De son côté, Me Lévy, avocat des malades, a dit qu'il interjetait appel de la décision de Saint-Gaudens : "nous continuerons le combat quoi qu'il arrive". Ce jugement "reprend les arguments de Merck sans tenir compte des nôtres", a-t-il déploré.
Il a assuré que les absences de certificats médicaux s'expliquent par "le refus des médecins d'en faire sur le conseil du Conseil du l'ordre" et que les chiffres
donnés par le laboratoire ne représentent pas la réalité du terrain. "La plupart des patients n'a pas fait de déclaration" et les 218.080 boites que le laboratoire dit avoir réintroduit représentent "1,5 boite par pharmacie", a-t-il dit.
"Ils souffrent le martyr et ne savent pas pourquoi"

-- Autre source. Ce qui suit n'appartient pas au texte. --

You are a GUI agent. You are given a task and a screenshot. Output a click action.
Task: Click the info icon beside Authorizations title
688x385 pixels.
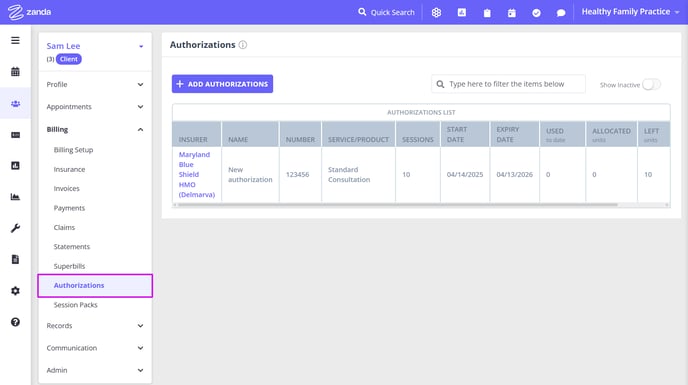(243, 45)
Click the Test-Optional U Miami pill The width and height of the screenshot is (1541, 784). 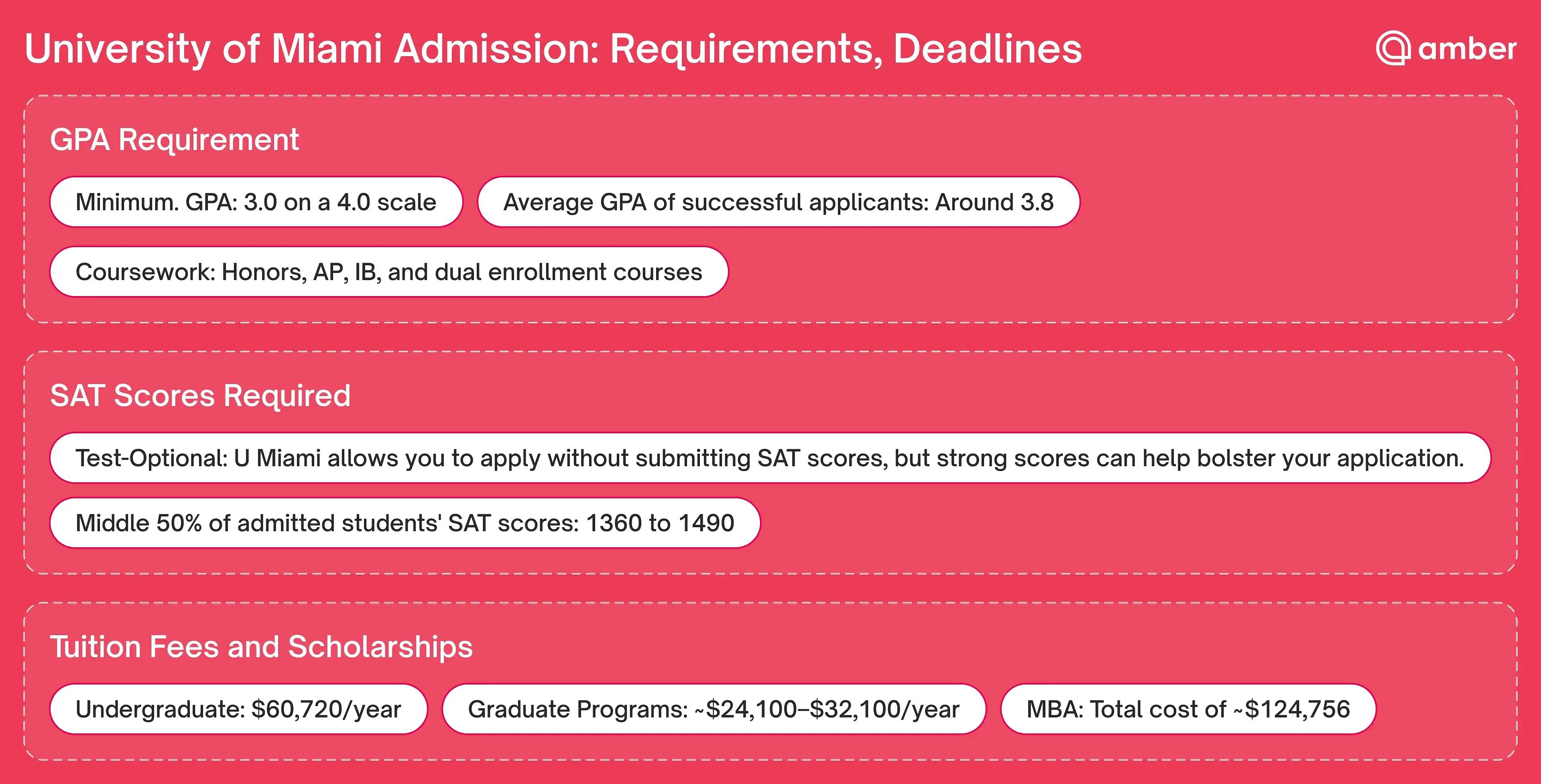click(x=770, y=458)
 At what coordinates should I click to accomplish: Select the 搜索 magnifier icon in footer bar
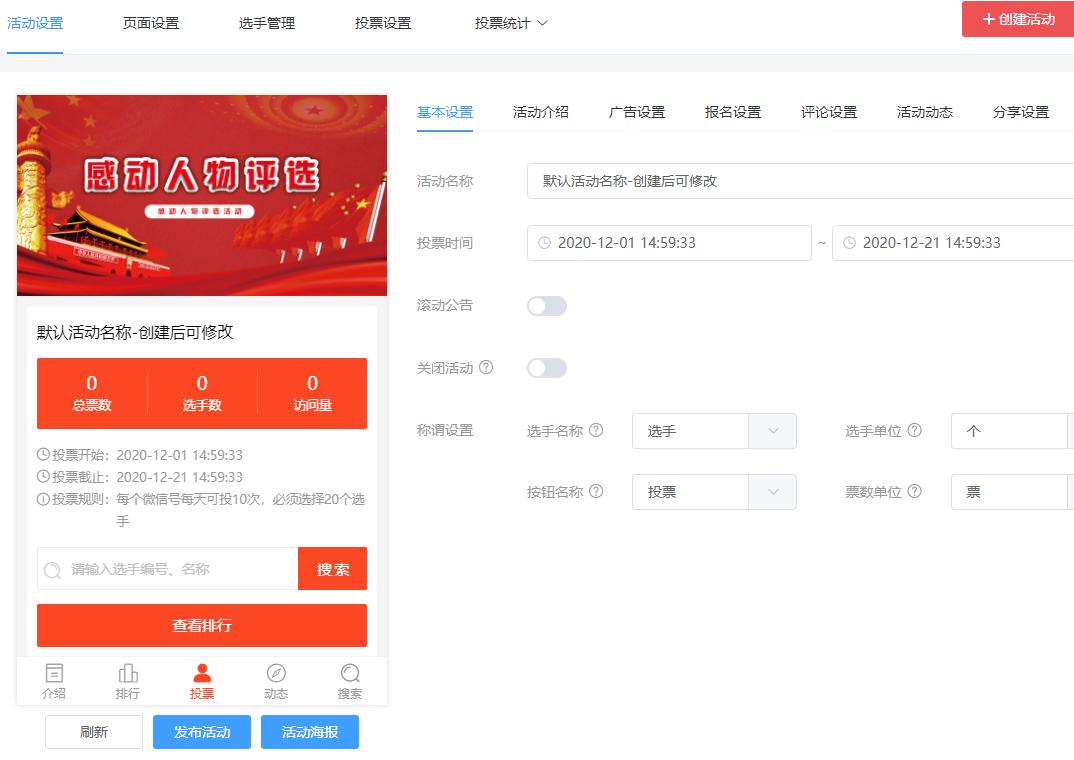point(349,671)
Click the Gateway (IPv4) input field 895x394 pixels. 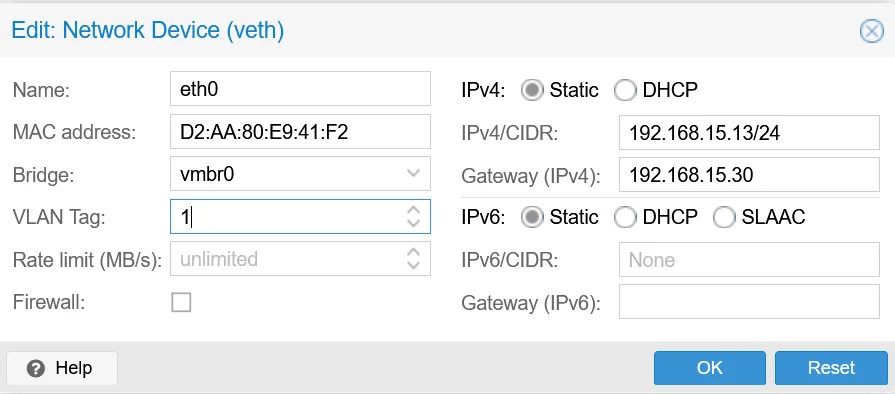tap(749, 175)
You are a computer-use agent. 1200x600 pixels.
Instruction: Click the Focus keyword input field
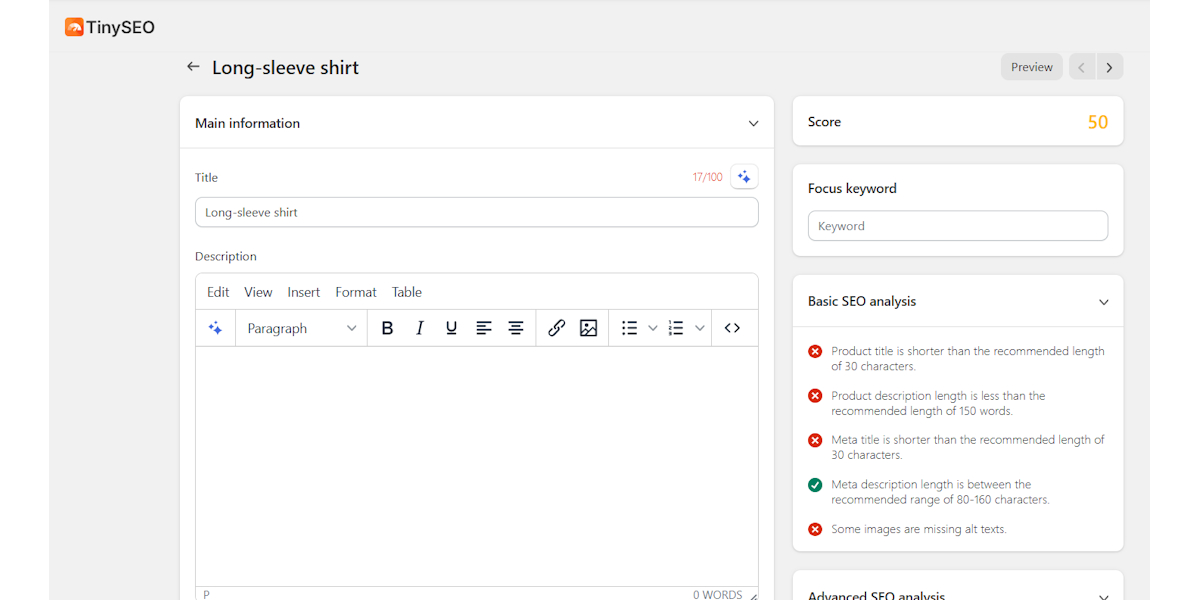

Lors de l'audience du 4 décembre, ce sont une quarantaine de patients qui demandaient aux juges des référés de Saint-Gaudens de leur fournir, en urgence, l'ancienne formule du Levothyrox. Déjà représentant des plaignants lors de l'audience à Toulouse, l'avocat Jacques Lévy dénonçait alors un "scandale sanitaire", soulignant que ses clients "souffraient le martyr et ne savaient pas pourquoi". Il avait assuré que la France était le seul pays européen ayant "fait modifier ce médicament". Il avait aussi réclamé une indemnisation de 12 000 euros pour chaque malade au titre du préjudice d'anxiété.
Comme à Toulouse, l'avocat du laboratoire Merck, Antoine Robert, avait lui soulevé l'incompétence du tribunal de grande instance de Saint-Gaudens, estimant que seule la justice administrative était compétente dans ce domaine et non pas les juridictions civiles. Il avait demandé le rejet de la demande des plaignants, soulignant qu'"aujourd'hui, l'agence du médicament a indiqué qu'il existait cinq alternatives thérapeutiques, y compris un générique".
Le reportage d'Amélie Poisson et de Jean-Pierre Duntze :
Une saga judiciaire toujours en cours
Parallèlement, et après la première victoire devant le tribunal de Toulouse en novembre, qui fait l'objet d'un appel par le laboratoire Merck, l'avocat des malades Me Lévy a indiqué prévoir également une assignation en janvier à Castres (Tarn) puis à plus long terme à Tarbes et Montauban.
D'un autre côté, un collectif d'avocats toulousains mené par Christophe Lèguevaques, a engagé une action collective conjointe contre le laboratoire Merck avec 500 assignations devant le tribunal d'instance de Lyon.
En France, trois millions de personnes prennent du Levothyrox, prescrit pour corriger une hypothyroïdie. Leur fabricant, le laboratoire Merck a mis sur le marché une nouvelle formule du médicament en mars 2017 sans informer les médecins et donc les malades. Certains d'entre eux ont ressenti depuis des effets secondaires importants, entraînant parfois de graves troubles physiques.